Menurut ART Senator asal Sulteng ini, Isu seperti inilah yang pada akhirnya jatuhnya ke Fitnah pada seorang Jampidsus Febrie
“ Sampai hari ini Kejaksaan masih melakukan Proses Penegakan hukum hal korupsi diberbagai kelembagaan yang tujuannya adalah untuk menyelamatkan keuangan negara yang di rampok para pecundang negeri ini yang pada akhirnya menyengsarakan rakyat,” imbuhnya.
ART mengungkapkan dirinya baru bertemu dengan jampidsus Febrie dan tidak ada wacana penggeledahan terhadap rumahnya.
“Alhamdulillah saya baru bertemu dengan Jampidsus Febrie dan mempertanyakan hal tersebut bahwa tidak ada masalah yang terjadi dengan pemberitaan hari ini, beliau baik-baik saja dan Alhamdulillah Sehat walafiat,” tegasnya.
ART yang juga Sekjen Laskar Merah Putih meminta segala sesuatu yang berbentuk fitnah atau hoax yang mendeskreditkan kejaksaan sebaiknya dihentikan.
“Jadi sudahlah hentikan segala sesuatu niat kalian para pecundang negeri ini, Negara kita lagi berjuang untuk memperbaiki perekonomian, sudahilah langkah dan niat kalian untuk merusak citra dari para penegak hukum hari ini.
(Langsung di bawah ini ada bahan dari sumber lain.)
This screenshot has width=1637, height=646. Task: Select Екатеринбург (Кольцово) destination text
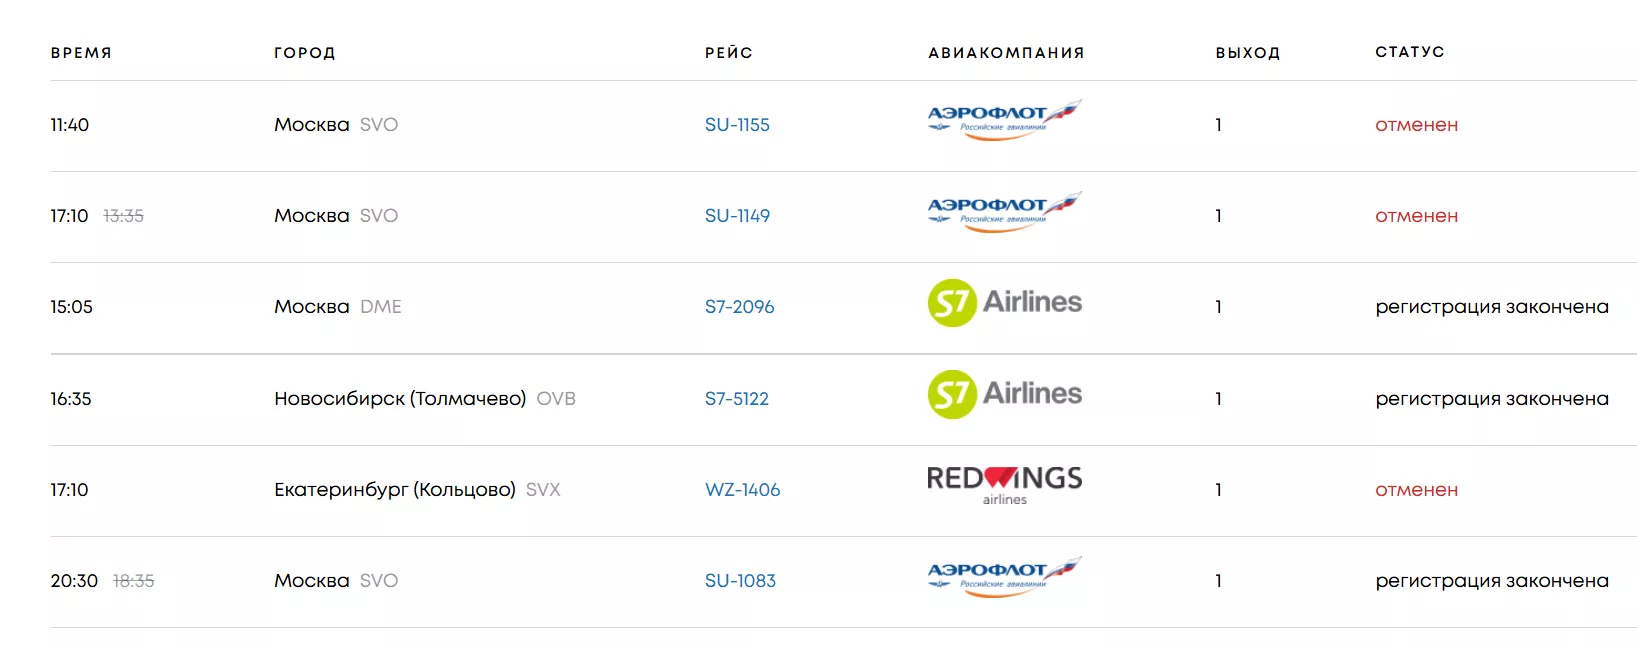click(395, 490)
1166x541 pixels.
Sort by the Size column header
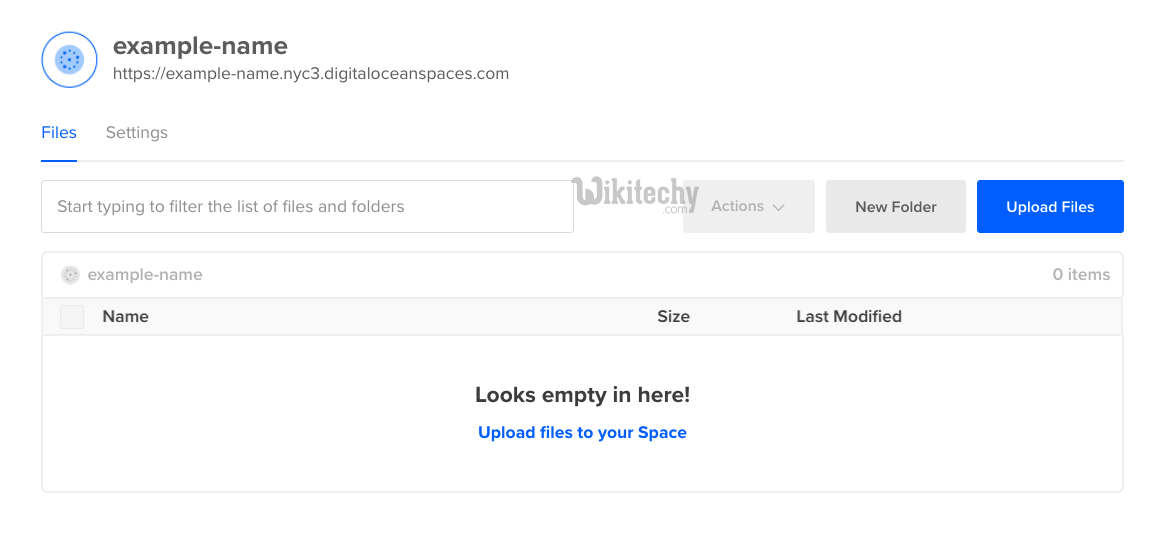673,317
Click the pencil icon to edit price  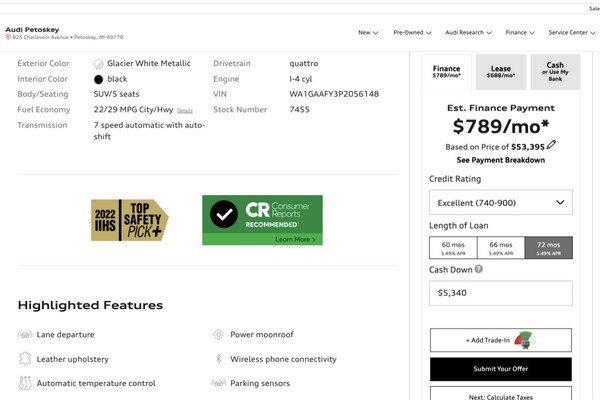[551, 145]

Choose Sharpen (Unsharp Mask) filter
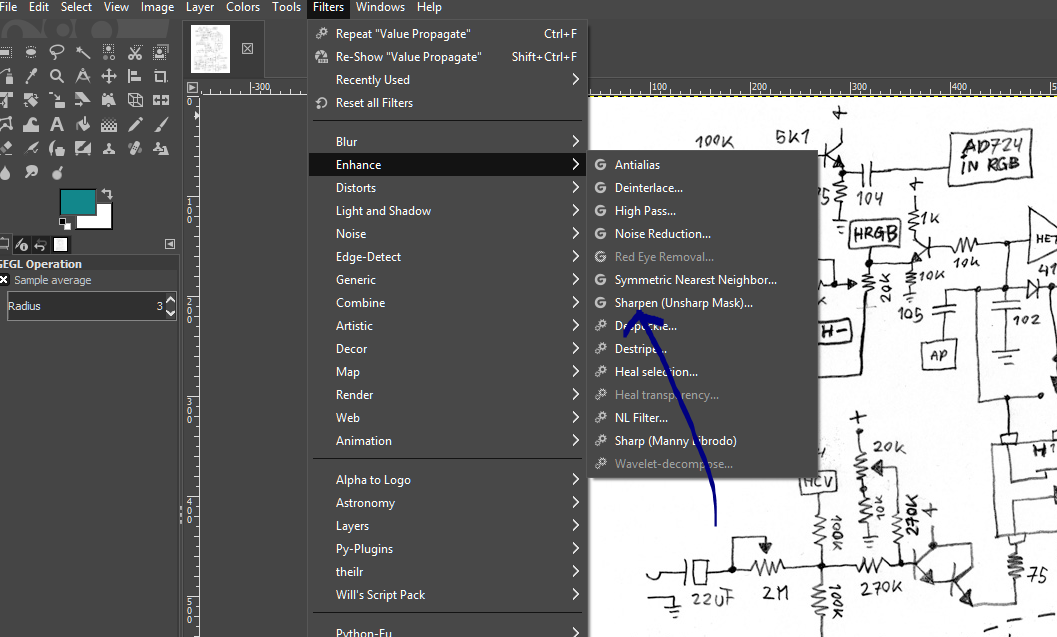click(683, 303)
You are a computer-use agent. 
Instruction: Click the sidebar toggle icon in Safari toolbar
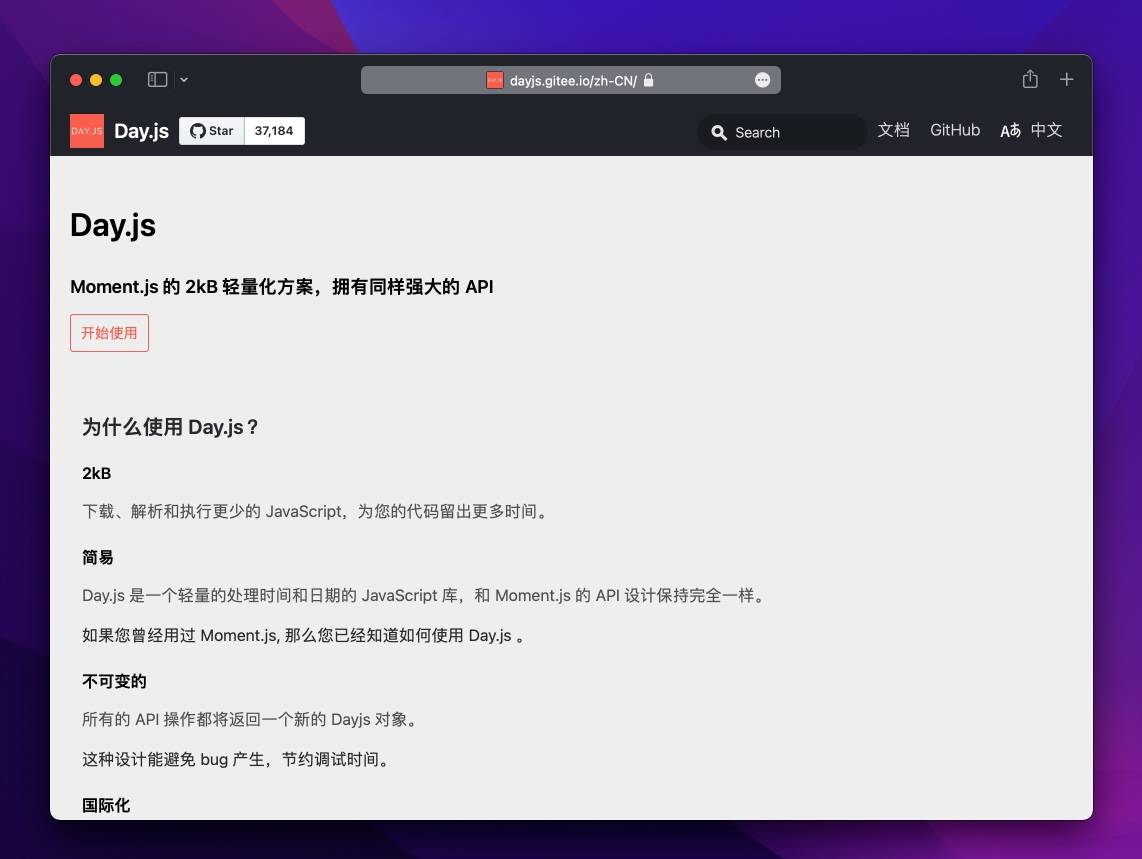coord(157,79)
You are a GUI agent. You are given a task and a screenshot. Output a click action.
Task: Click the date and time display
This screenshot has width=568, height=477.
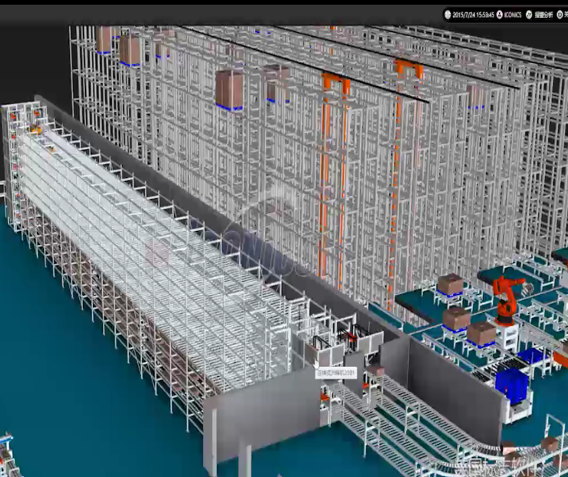pyautogui.click(x=473, y=15)
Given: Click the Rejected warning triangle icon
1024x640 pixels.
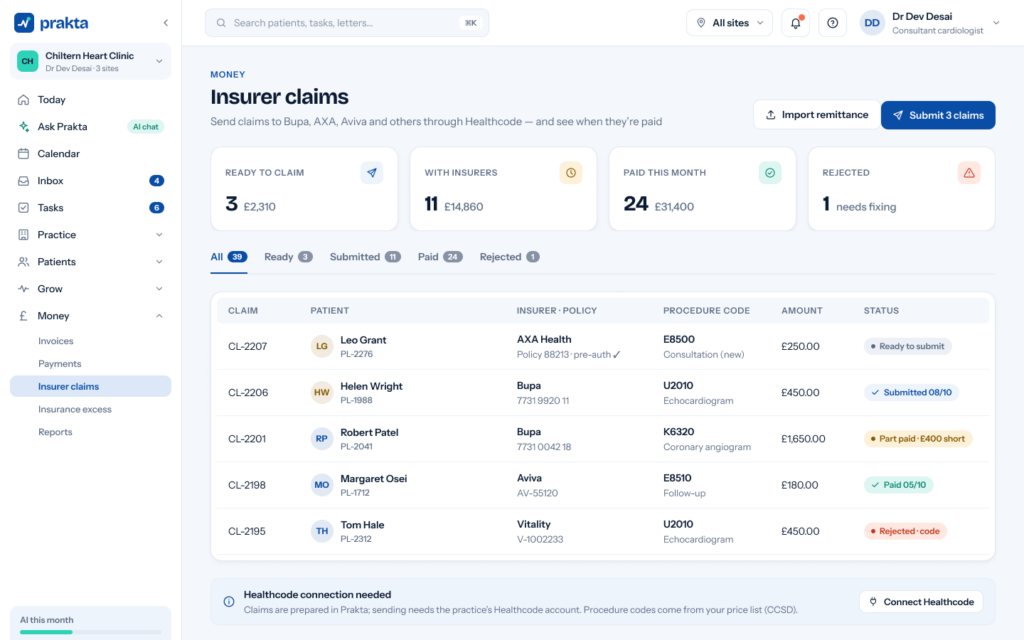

Jangan coba-coba bermain intimidasi dengan Kejaksaan tidak punya pengaruh, Saya yakin dan percaya sampai saat ini Kejaksaan adalah sebuah institusi yang sangat di harapkan masyarakat untuk menjaga keuangan negara ini,” pinta ART
ART menambahkan jika masih ada penyerangan yang ditujukan kepada kejaksaan akan membuat ketidakpercayaan masyarakat terhadapa aparat penegak hukum.
“ jika kalian masih saja menyerang institusi seperti kejaksaan hari ini, aparat penegak hukum mana lagi yang akan di percaya,” tandasnya.